R: how to properly create rx_forest_model object?


I'm trying to do a churn analysis with R and SQL Server 2016. I have uploaded my dataset on my database in a local SQL Server and I did all the preliminary work on this dataset. Well, now I have this function trainModel() which I would use to estimate my random model forest:

trainModel = function(sqlSettings, trainTable) {
sqlConnString = sqlSettings$connString

trainDataSQL <- RxSqlServerData(connectionString = sqlConnString,
                                table = trainTable,
                                colInfo = cdrColInfo)

## Create training formula
labelVar = "churn"
trainVars <- rxGetVarNames(trainDataSQL)
trainVars <- trainVars[!trainVars %in% c(labelVar)]
temp <- paste(c(labelVar, paste(trainVars, collapse = "+")), collapse = "~")
formula <- as.formula(temp)

## Train gradient tree boosting with mxFastTree on SQL data source
library(RevoScaleR)
rx_forest_model <- rxDForest(formula = formula,
                             data = trainDataSQL,
                             nTree = 8,
                             maxDepth = 16,
                             mTry = 2,
                             minBucket = 1,
                             replace = TRUE,
                             importance = TRUE,
                             seed = 8,
                             parms = list(loss = c(0, 4, 1, 0)))

return(rx_forest_model)
}

But when I run the function I get this wrong output:

> system.time({
+   trainModel(sqlSettings, trainTable)
+ })
   user  system elapsed 
   0.29    0.07   58.18 
Warning message:
In tempGetNumObs(numObs) :
  Number of observations not available for this data source. 'numObs' set to 1e6.
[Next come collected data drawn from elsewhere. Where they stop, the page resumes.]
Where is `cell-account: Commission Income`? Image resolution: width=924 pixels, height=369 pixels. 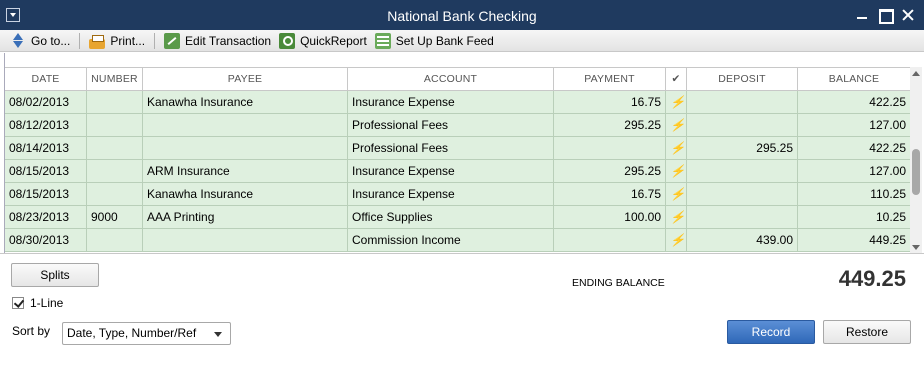
cell-account: Commission Income is located at coordinates (451, 240). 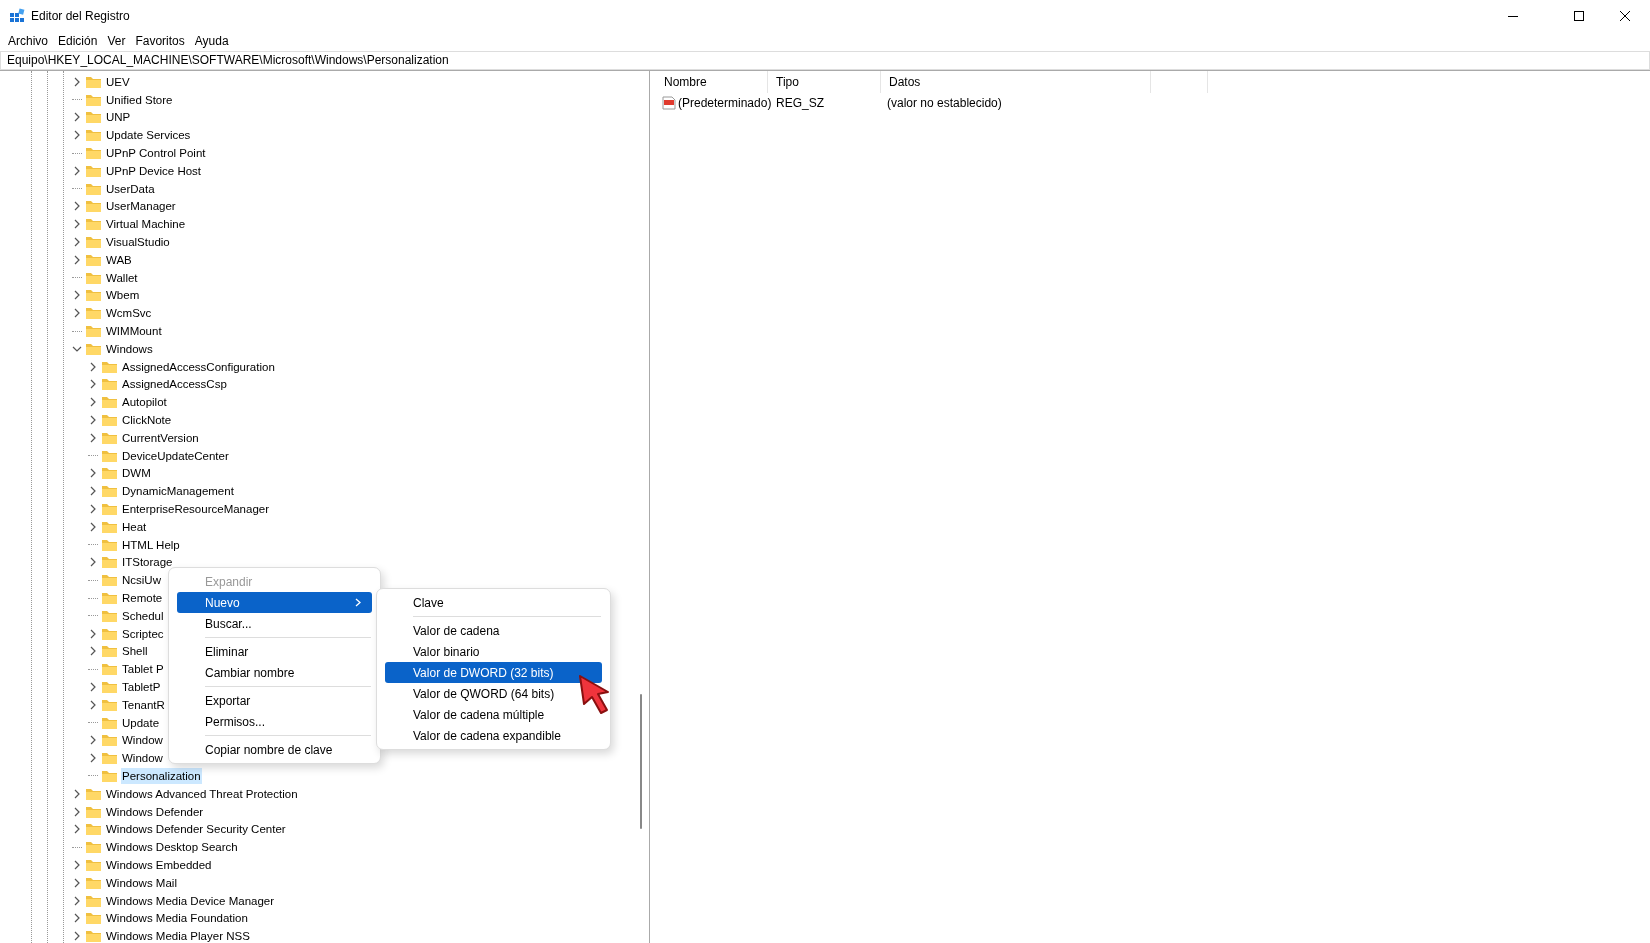 What do you see at coordinates (78, 41) in the screenshot?
I see `menu-item: Edición` at bounding box center [78, 41].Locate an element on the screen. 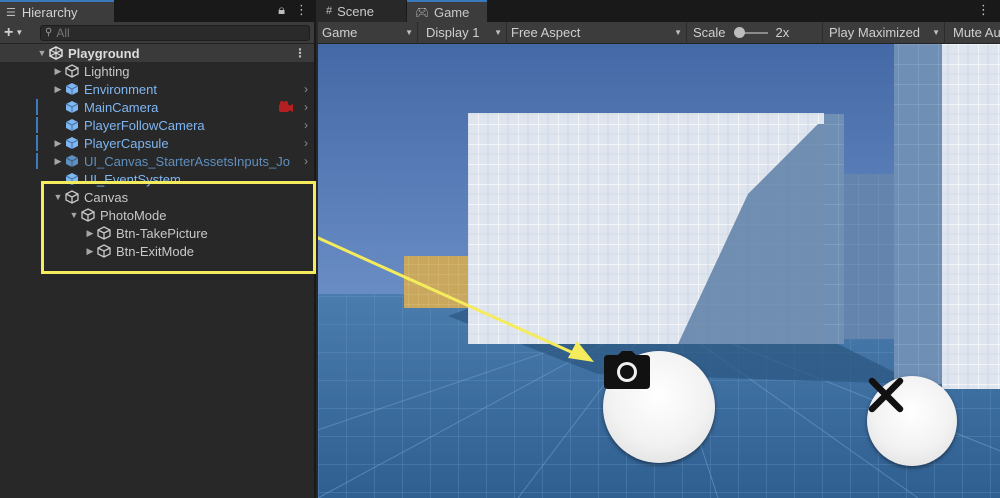 This screenshot has width=1000, height=498. aspect-dropdown: Free Aspect ▼ is located at coordinates (597, 32).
And for this warning message, the function trainModel() does not create the object rx_forest_model

Does anyone have any suggestions on how to solve this problem?


Solution

  • After several attempts, I found the reason why the function trainModel() did not function properly. Is not a connection string problem and is not even a data source type issue. The problem is in the syntax of function trainModel().

    It is enough to eliminate from the body of the function the statement:

    return(rx_forest_model)
    

    In this way, the function returns the same warning message, but creates the object rx_forest_model in the correct way.

    So, the correct function is:

    trainModel = function(sqlSettings, trainTable) {
    sqlConnString = sqlSettings$connString
    
    trainDataSQL <- RxSqlServerData(connectionString = sqlConnString,
                                table = trainTable,
                                colInfo = cdrColInfo)
    
    ## Create training formula
    labelVar = "churn"
    trainVars <- rxGetVarNames(trainDataSQL)
    trainVars <- trainVars[!trainVars %in% c(labelVar)]
    temp <- paste(c(labelVar, paste(trainVars, collapse = "+")), collapse = "~")
    formula <- as.formula(temp)
    
    ## Train gradient tree boosting with mxFastTree on SQL data source
    library(RevoScaleR)
    rx_forest_model <- rxDForest(formula = formula,
                                 data = trainDataSQL,
                                 nTree = 8,
                                 maxDepth = 16,
                                 mTry = 2,
                                 minBucket = 1,
                                 replace = TRUE,
                                 importance = TRUE,
                                 seed = 8,
                                 parms = list(loss = c(0, 4, 1, 0)))
    
    }